I couldn’t agree more with Chort. I was on the Ironport Customer Advisory Board and have known Tom Gillis for many years.

Once the engineers realise they are on a Cisco realise cycle and they lose that, this is my product and it turns into a Cisco product. They will leave and go to another nimble start up. It will then slowly limp along.

A company that still wants you to install Java to manage your security appliance (ASA) must be on the wrong track. I am still on the Cisco CAB and they have some very clever engineers, but it seems to be the foundation they’re trying to put this technology on won’t work.

We bought AnyConnect Essentials as we needed more licenses than our AnyConnect Premium. Turn it on, AnyConnect Premium was disabled. I have never seen a cheap product turn off the expensive product. The ASA can’t work out how a user has connected to allow them both to work together. Spoke to product manager. It has been on the roadmap for years!

Before they add more features, they need to work on their SKUs.

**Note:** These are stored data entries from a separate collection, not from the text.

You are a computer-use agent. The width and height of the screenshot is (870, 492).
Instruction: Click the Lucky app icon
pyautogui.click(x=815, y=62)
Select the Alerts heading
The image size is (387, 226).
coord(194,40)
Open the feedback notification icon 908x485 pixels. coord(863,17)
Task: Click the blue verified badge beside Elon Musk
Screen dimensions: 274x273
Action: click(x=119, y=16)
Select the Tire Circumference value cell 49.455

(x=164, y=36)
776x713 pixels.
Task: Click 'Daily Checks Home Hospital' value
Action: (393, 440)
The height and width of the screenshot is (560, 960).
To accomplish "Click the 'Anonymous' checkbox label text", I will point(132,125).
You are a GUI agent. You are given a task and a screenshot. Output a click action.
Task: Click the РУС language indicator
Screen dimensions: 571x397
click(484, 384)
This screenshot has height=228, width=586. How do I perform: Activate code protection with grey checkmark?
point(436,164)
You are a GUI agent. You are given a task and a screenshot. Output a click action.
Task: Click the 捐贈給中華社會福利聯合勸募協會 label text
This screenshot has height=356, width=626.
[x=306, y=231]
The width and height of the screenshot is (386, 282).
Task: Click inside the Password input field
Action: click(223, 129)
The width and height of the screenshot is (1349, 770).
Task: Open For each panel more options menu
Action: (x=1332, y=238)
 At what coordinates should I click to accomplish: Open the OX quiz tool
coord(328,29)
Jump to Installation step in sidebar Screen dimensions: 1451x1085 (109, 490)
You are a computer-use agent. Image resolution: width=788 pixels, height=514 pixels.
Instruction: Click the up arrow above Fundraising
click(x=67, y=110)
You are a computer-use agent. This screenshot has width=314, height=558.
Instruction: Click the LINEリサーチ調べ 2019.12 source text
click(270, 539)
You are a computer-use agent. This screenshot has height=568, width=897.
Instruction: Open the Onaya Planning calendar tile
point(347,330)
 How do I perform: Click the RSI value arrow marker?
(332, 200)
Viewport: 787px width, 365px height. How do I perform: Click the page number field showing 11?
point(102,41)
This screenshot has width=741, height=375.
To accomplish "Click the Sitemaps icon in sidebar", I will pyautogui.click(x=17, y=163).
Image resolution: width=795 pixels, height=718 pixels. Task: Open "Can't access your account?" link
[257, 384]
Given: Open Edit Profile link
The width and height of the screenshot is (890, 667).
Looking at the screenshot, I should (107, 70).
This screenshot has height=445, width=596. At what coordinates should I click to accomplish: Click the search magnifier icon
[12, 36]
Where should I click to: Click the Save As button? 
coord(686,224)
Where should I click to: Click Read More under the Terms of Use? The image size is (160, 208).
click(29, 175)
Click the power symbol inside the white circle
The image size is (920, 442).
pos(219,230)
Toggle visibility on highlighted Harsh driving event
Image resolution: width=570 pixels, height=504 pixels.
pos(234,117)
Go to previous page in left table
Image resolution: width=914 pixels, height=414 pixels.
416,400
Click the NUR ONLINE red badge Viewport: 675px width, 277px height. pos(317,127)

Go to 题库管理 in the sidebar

They complex, resellers don’t understand them. Cisco should go out and do some secret shopping and see how hard it is to buy their stuff. I reckon if you ask 3 resellers for a quote and don’t tell them what you want, you would get 3 different answers.

By Michael Curtis


+1 chort.  This is the kind of quality you can expect from the Sourcefire product in the future:
http://tools.cisco.com/security/center/viewBulletin.x?bId=543&year=2013

“IOS that can unexpectedly halt all processes/services when signature update S639 or greater is applied”

I don’t think this was strategic in the sense that they planned it as a way to acquire new capabilities. They JUST released their new IDPS lineup and tout all those features you mention in spades. Personally, I think it’s more of the same flailing Cisco has been doing for years in this space.  For Snort’s sake, I hope that is not the case, but I have near zero faith in Cisco’s ability to deliver in the security space.  They simply can’t move fast enough.

By Matt


As a current Sourcefire IDS customer, this is incredibly disheartening.

Cisco will neglect and squander this technology like every other security acquisition they’ve ever done. Cisco’s idea of delivering “value” is cramming a bunch of obsolete, bug-ridden technologies in a single appliance and calling it “unified.” That’s like putting all your horse crap, cow crap, and pig crap in one pile and calling it “unified crap delivery.” It’s still crap.

I don’t care if Cisco will throw in a Sourcefire appliance when we buy 30 Cisco switches. We don’t like Cisco switches, we don’t like Cisco routers, so the grand vision doesn’t mean squat to us. What does mean squat is continuing to innovate that the speed of attackers, which is not something Cisco (or any other massive, bloated company) has been, or ever will be good at.

If you want to know what Sourcefire will look like in 5 years, look at IronPort.